WHAT THIS TASK INVOLVES
Among the entries, which lines carry the string "computer"? Copy each of them.

DATA PROVIDED
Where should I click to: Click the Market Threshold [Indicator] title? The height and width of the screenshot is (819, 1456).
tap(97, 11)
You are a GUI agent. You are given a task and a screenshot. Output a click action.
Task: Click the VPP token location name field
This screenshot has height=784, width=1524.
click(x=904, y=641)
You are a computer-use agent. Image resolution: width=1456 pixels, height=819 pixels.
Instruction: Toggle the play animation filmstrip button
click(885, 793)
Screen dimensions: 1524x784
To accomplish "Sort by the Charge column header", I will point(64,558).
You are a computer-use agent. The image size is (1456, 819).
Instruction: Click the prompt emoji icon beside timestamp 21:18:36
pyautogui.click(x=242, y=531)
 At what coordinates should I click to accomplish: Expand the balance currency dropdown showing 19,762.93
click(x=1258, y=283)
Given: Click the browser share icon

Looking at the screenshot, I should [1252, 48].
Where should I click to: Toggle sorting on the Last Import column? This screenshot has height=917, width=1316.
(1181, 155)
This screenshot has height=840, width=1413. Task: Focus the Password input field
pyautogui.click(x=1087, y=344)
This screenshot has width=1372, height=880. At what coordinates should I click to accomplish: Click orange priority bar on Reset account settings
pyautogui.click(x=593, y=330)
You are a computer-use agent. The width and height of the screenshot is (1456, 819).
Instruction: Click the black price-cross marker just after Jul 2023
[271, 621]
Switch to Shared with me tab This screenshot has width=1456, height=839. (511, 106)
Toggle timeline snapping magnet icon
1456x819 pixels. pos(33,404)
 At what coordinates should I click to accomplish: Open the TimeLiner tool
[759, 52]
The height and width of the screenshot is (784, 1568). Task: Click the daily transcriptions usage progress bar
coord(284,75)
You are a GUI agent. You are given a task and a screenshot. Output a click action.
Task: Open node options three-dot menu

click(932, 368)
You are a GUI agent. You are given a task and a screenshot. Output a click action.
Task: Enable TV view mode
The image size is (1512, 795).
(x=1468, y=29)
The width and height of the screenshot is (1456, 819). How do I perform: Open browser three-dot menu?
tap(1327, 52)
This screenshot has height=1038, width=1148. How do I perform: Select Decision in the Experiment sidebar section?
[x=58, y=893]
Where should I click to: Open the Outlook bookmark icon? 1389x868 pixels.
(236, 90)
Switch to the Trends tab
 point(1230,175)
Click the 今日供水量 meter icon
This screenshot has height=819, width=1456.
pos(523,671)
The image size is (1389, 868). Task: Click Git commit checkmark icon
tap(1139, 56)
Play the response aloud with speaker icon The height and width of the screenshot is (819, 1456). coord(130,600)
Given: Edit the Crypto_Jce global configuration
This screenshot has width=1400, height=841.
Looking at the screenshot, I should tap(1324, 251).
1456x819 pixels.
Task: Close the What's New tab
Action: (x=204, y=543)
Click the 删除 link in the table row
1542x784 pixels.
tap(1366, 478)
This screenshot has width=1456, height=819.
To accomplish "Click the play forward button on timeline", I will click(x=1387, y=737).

EXERCISE SOLUTION
You are a computer-use agent. Image resolution: width=1456 pixels, height=819 pixels.
You are a computer-use agent. The image size is (1456, 819).
You are a computer-use agent. The width and height of the screenshot is (1456, 819).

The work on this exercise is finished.